Opinion
3:23-cv-00275
11-17-2023
Judge Aleta A. Trauger
MEMORANDUM ORDER
ALISTAIR E. NEWBERN UNITED STATES MAGISTRATE JUDGE
Pro se Plaintiff Gary Montgomery, a pretrial detainee in the custody of the Davidson County Sheriff's Office, filed this action against the Estate of Judge Philip E. Smith, Lesley Burnett Montgomery, Doug Rogers, Birthright Title, Property Title Services, Regal Realty Group, Vicki Hertl, Five Stones, LLC, d/b/a Exit Real Estate Solutions, Brandon Schneider, William H. Stover, Unknown Closing Title Company, and Jonathan Taylor, asserting claims under 42 U.S.C. § 1983, the Employee Retirement Income Security Act of 1974 (ERISA), 29 U.S.C. § 101, and tort claims under Tennessee law. (Doc. No. 1.) Montgomery paid the Court's civil filing fee. (Doc. No. 1-1.) Defendants Rogers, Birthright Title, Property Title Services, Exit Real Estate Solutions, and Schneider (collectively, the defendants) have appeared in the case, filed waivers of service of process, and moved to dismiss Montgomery's claims against them. (Doc. Nos. 23, 24, 27, 28.)
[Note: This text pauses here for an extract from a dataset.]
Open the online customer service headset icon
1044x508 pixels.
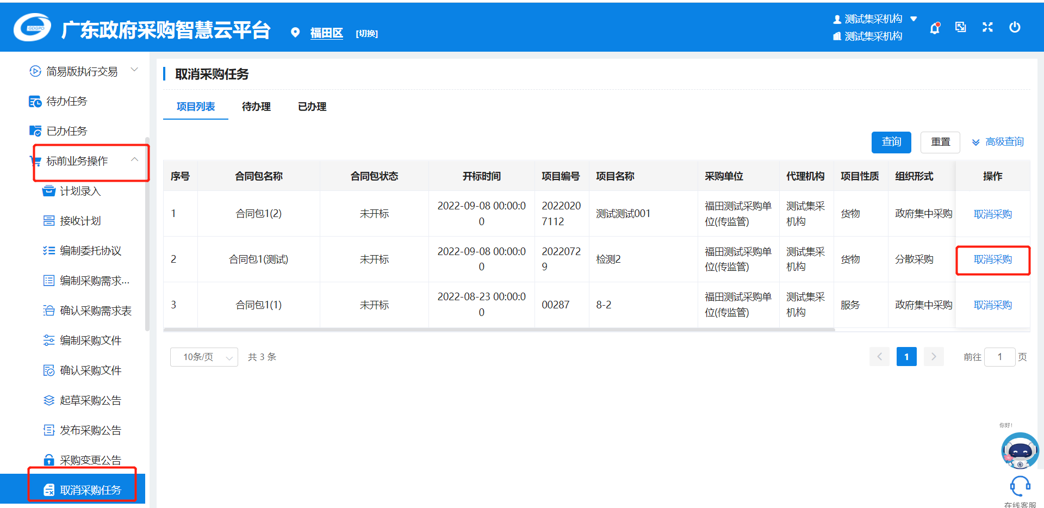[x=1020, y=486]
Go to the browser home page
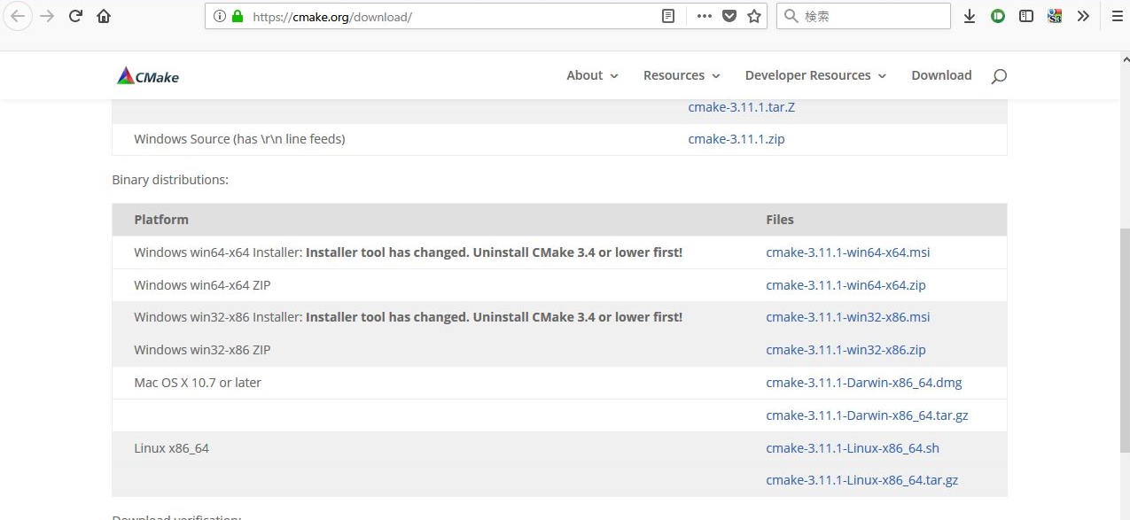This screenshot has height=520, width=1130. point(104,16)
This Memorandum Order addresses two motions filed by Montgomery. The first is a “Motion for an Order to Compel and for Monetary Sanctions” in which Montgomery asks the Court to compel the defendants to produce an unredacted version of documents that their lawyer attached to a settlement letter to Montgomery, impose monetary sanctions against their lawyer, and deem the defendants to have been served. (Doc. No. 15, PageID# 171.) The defendants have opposed the motion. (Doc. No. 16.)
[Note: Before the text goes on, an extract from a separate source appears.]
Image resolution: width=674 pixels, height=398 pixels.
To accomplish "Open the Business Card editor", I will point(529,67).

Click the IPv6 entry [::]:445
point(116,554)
The second is a “Motion to Restrict Counsel Among Defendants[,]” in which Montgomery asks the Court to prevent his former wife, Defendant Lesley Burnett Montgomery (hereinafter, Lesley), from hiring Defendant William H. Stover to represent her in this action. (Doc. No. 26.) Neither Lesley nor Stover has appeared in the action and no other defendant has responded to this motion.
For the reasons that follow, Montgomery's motion to compel will be denied in part and found moot in part, and his motion to restrict counsel will be denied.
I. Relevant Background
This case concerns, in relevant part, property located at 382 Lakeview Circle in Mount Juliet, Tennessee, and Montgomery's 401k retirement account, which “purchase[d] [the property] as its first investment holding.” (Doc. No. 11, PageID# 70, ¶ 24.) Montgomery alleges that Lesley and Defendant Jonathan Taylor, who were involved romantically, “create[d] a fictitious story alleging [that] [Montgomery] planned to have [Lesley] killed” to cause Montgomery's arrest-a scheme devised so that Lesley and Taylor could raid Montgomery's 401k plan and take control of his property and other assets. (Id. at ¶ 27.) Montgomery alleges that Judge Smith, who presided over the Montgomerys' divorce proceedings, ruled that the 401k plan was marital property and granted Lesley's request to be a plan trustee. Lesley then listed the property for sale and received a purchase counteroffer from Defendant Doug Rogers.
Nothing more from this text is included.